Il clima attorno a lui è molto diverso rispetto al 2010, anno che segnò l’apice della sua popolarità mondiale. Uscirono allora ondate di materiali top secret, a cominciare dalla documentazione su stragi di civili commesse dai militari americani in Iraq, e altri abusi. Via via che le rivelazioni si susseguivano, alcune contribuirono anche a innescare le primavere arabe. Risale a quel periodo il ruolo-chiave di Chelsea Manning, la militare che ebbe accesso a numerosi siti governativi Usa (condannata a 35 anni di carcere, perdonata dopo sette anni da Barack Obama). Più tardi ci fu anche un’alleanza tra Assange ed Edward Snowden. Di quest’ultimo non passò inosservata la fuga attraverso Hong Kong – sotto l’ala protettiva del regime cinese – con rifugio finale a Mosca. Lo stesso Assange, intervistato sui suoi rapporti con Putin, disse che non aveva alcuna ragione per rifiutare informazioni fornite dai russi. Prima ancora di arrivare al colpo finale contro Hillary, nella sinistra americana e sui media liberal si erano accumulati i sospetti. Col passare degli anni infatti risultava evidente che le rivelazioni di WikiLeaks andavano a colpire gli Stati Uniti o i loro alleati; mai la Russia né la Cina.
Il divorzio finale tra la sinistra e Assange nel 2016 avviene non solo per il risentimento verso colui che può aver contribuito ad affondare la candidata democratica; ma anche dalla constatazione di un’asimmetrìa costante. Mai nulla è uscito da WikiLeaks che potesse danneggiare Trump o il partito repubblicano. Non una sola violazione di sistemi informatici da parte di Assange, ha colpito le email di questo presidente, dei suoi familiari, della sua azienda. Di recente Trump ha preso le distanze: «Non so nulla su WikiLeaks. Non è il mio genere di cose». Il suo linguaggio in campagna elettorale era diverso.
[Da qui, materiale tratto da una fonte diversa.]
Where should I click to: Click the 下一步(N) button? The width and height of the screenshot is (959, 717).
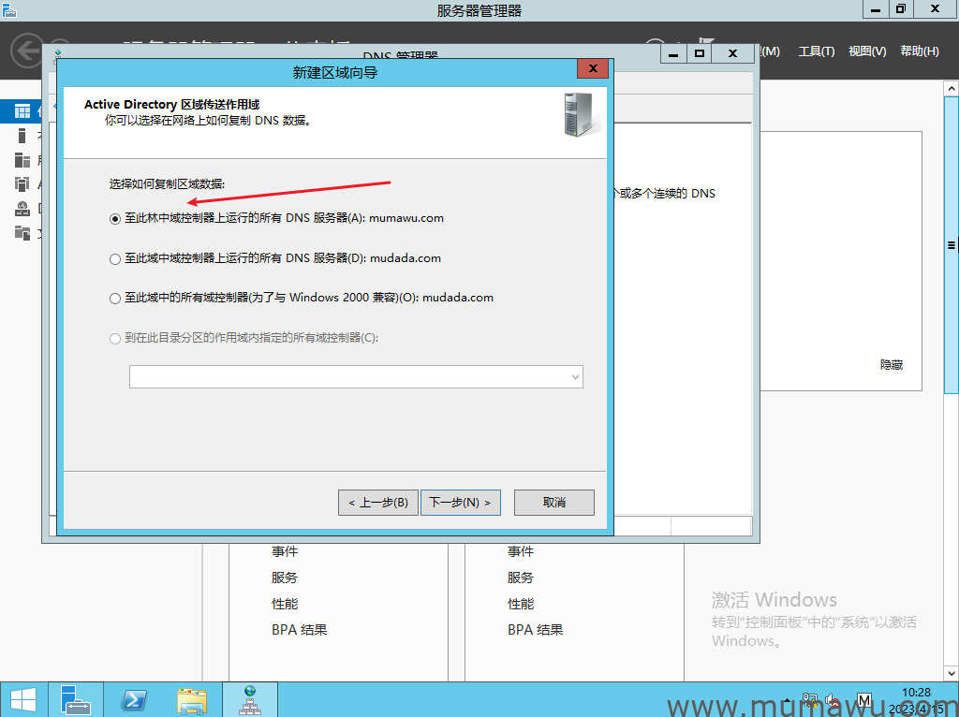pyautogui.click(x=460, y=503)
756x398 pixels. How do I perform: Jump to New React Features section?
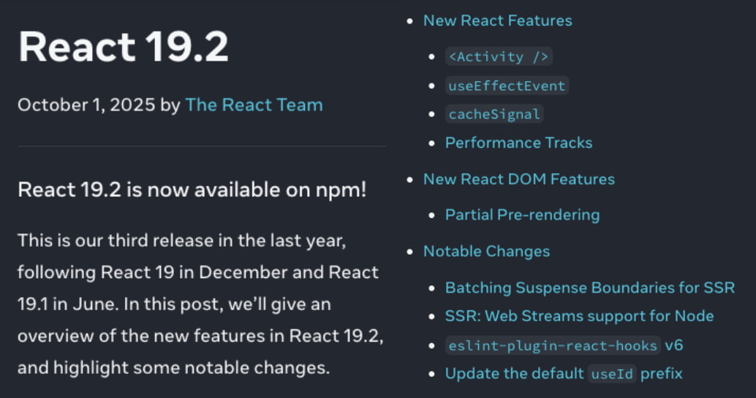497,20
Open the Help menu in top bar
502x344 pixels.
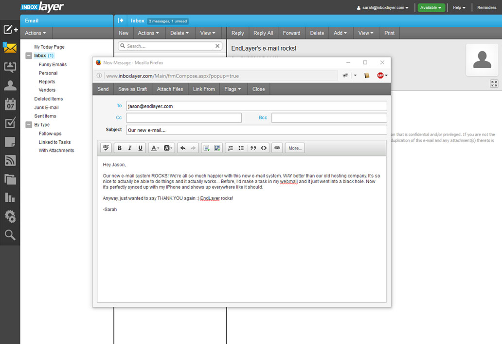tap(459, 8)
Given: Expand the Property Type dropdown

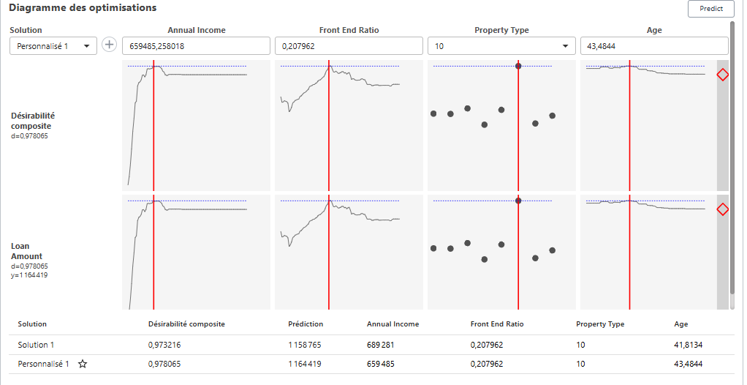Looking at the screenshot, I should click(501, 46).

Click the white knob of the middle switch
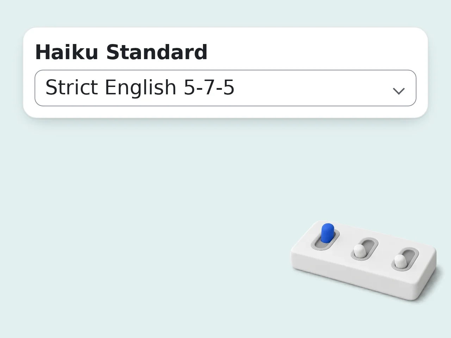click(x=360, y=251)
Sia la sinistra politica, sia i media progressisti, non hanno mai veramente riflettuto sull’abbaglio preso nei confronti di WikiLeaks. È parte di quel feticismo tecnologico, venerazione acritica del presunto Progresso, che ha seminato tanti altri danni. Per esempio le illusioni sulle Primavere arabe, sul ruolo dei social media, esaltati senza capire che tutte le innovazioni tecnologiche sono neutre: e i regimi autoritari imparano molto presto a servirsene.